Essa capacidade de aprendizado e "antevisão" talvez tenha sido o nosso maior trunfo, mas hoje, especificamente, ela se constitui em um desafio: com o desenvolvimento tecnológico se dando em ritmo exponencial, a capacidade do ser humano em antecipar eventos se tornou desproporcionalmente grande, se levarmos em consideração as suas necessidades básicas do cotidiano.

Com celulares e mídias popularizadas, sabemos literalmente dos eventos que estão ocorrendo do outro lado do mundo, segundos depois que despontam. Muitas vezes, com áudio e imagens associadas.

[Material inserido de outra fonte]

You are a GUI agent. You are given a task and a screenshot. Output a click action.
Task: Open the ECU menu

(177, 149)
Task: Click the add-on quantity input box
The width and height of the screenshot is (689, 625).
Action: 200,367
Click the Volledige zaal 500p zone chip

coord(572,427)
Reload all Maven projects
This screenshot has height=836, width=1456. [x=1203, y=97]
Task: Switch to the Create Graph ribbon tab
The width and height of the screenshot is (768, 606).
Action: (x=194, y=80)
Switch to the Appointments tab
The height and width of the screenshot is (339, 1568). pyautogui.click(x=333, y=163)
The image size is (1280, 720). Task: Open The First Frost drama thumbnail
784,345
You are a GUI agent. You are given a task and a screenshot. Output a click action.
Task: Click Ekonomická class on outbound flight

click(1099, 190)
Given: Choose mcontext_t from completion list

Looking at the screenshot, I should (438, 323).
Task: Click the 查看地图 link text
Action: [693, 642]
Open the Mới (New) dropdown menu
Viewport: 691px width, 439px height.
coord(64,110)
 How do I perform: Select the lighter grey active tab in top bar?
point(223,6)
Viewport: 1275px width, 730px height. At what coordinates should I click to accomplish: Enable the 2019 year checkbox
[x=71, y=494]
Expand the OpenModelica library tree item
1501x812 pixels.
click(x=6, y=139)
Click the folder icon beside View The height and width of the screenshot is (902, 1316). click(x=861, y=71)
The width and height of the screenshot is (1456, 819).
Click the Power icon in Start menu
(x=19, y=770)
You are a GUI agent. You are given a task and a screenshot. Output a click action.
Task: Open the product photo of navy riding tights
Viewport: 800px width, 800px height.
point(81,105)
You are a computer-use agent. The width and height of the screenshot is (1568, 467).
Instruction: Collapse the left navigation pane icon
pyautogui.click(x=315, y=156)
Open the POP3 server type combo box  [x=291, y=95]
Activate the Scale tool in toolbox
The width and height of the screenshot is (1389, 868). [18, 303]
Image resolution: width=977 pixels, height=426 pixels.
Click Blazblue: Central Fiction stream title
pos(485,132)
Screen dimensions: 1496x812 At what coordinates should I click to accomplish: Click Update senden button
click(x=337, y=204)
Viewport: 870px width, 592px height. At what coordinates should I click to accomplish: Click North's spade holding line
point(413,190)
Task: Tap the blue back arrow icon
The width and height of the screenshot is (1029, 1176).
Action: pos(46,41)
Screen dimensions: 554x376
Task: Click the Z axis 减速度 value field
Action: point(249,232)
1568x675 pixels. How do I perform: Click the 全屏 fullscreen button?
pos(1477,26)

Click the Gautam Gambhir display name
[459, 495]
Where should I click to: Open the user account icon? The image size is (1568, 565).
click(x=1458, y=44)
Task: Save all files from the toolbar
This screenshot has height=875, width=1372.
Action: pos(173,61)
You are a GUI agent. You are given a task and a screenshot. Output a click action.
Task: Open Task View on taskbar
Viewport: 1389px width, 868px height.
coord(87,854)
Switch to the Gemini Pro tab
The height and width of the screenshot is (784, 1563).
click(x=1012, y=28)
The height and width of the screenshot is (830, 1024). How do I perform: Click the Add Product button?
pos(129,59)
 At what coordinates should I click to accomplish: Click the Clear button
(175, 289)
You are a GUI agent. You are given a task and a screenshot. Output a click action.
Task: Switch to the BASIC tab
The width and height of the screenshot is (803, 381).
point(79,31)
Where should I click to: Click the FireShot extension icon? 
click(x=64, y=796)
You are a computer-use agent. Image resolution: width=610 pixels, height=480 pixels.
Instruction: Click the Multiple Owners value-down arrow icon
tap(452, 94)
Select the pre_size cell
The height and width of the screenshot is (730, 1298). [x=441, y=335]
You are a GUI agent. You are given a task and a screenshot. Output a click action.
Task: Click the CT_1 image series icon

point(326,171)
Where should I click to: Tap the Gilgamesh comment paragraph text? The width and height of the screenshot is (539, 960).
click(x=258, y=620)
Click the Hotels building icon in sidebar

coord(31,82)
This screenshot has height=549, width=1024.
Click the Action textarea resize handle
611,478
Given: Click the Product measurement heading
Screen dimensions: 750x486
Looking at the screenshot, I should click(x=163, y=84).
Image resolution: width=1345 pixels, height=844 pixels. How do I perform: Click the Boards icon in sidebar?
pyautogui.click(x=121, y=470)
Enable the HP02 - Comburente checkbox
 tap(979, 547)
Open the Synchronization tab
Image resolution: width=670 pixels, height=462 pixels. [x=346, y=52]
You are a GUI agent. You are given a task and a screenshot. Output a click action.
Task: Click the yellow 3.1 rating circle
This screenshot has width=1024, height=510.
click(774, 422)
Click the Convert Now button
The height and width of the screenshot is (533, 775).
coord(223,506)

Para um sistema acostumado a "garimpar" certas pistas do entorno para descobrir a presença de presas, predadores e afins (como sempre foi por milênios) esse excesso de informação "inunda" nossa mente e de repente queremos reagir a tudo, corresponder a todos, nos comparamos com indivíduos que postam fragmentos da própria vida a nível mundial, em contextos que não tem nada a ver com os nossos próprios.

Informação livre e rápida é um recurso excelente, mas, como tudo na vida, o seu excesso pode ocasionar um desconforto inédito para seres que se desenvolveram graças a sua capacidade de adaptação: o medo do novo, pois traz uma urgência e necessidade de readequação na proporção excessiva em que se apresenta.